Realising the peril of the situation Orvar let fly his arrow. But somehow, with a reaction far too quick for an Orc, the large Orc moved in a blur and caught the arrow mid-flight. He snapped it with ease and roared in defiance. As he roared all the army followed his example and the noise was deafening. Agmund took a deep breath before reassuring his men. He signalled to a nearby soldier that was holding a finely crafted horn. The man nodded and put the horn to his lips. He blew and the shrill note echoed over the battlefield. As the note played long and loud, more horns across the walls joined in, blocking out the noise of the roar and filling the soldiers with renewed hope. Agmund smiled and knew that the fastest rider available was now dashing towards the citadel of Stath Alian with news of the return of the Dark King. But there was no time to worry about his safe journey. The battle had almost begun.

As the roar ended the Orcs moved aside and huge siege ladders were moved forward. The Orcs charged forward and Orvar roared the order and the archers on the walls let loose a volley of arrows that tore into the Orcish ranks. Every arrow cut into Orc flesh and hundreds of them fell to the ground. 

But still more were coming; there was only time for one more volley before the ladders slammed onto the walls. Immediately the Orcs swarmed up the ladders towards the wall tops and hurled themselves over the ramparts. Orvar called the order again and the archers standing in the courtyards let loose their arrows, cutting down the Orcs at the walls. But still more pressed over and soon steel met steel upon the wall tops. 

The warriors of Barscun charged forward and met with the Orcs with a mighty crash.
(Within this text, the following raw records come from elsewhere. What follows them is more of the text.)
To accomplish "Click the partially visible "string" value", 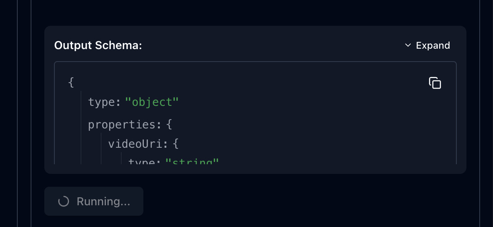I will [x=192, y=161].
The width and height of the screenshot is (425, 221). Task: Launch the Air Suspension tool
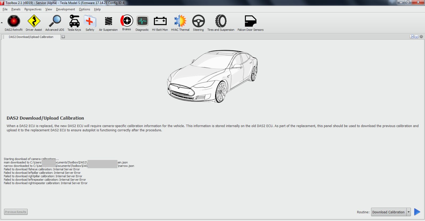[x=108, y=21]
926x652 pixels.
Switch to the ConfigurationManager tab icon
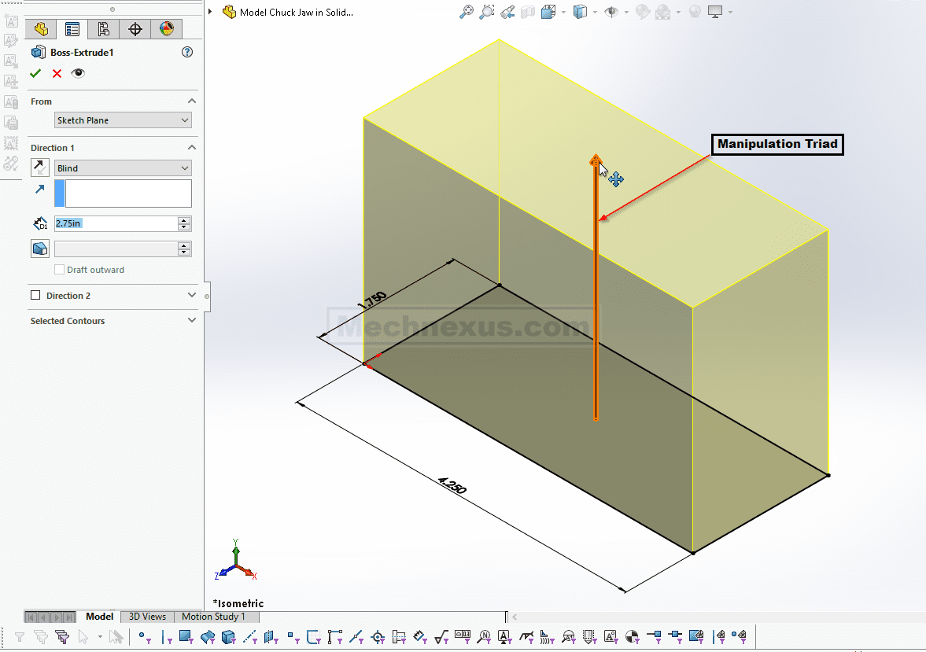pos(103,30)
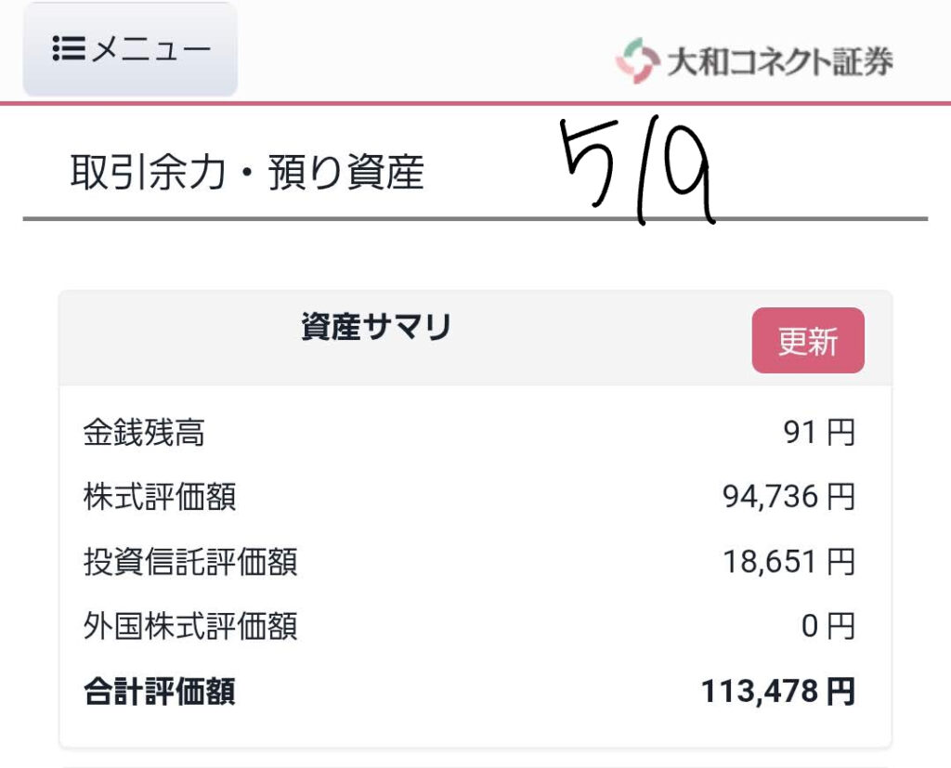The image size is (951, 768).
Task: Click the 91 円 cash balance value
Action: pyautogui.click(x=819, y=433)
Moonlight flashed off swords as soldiers from both sides were cut down by deadly swings. The men fought well but sheer numbers were pressing them back. In the heart of the maelstrom of battle stood Agmund, fighting with incredible skill. Agmund, even as he fought scores of Orcs, called encouragement to his troops and continued to control the tactics of his troops. But even Agmund skill could not win this day. For even as he watched Orcs broke through their lines and threw themselves into the archers standing in the courtyards. As he fought the soldiers to either side of him fell to the vicious blades of the Orcs. 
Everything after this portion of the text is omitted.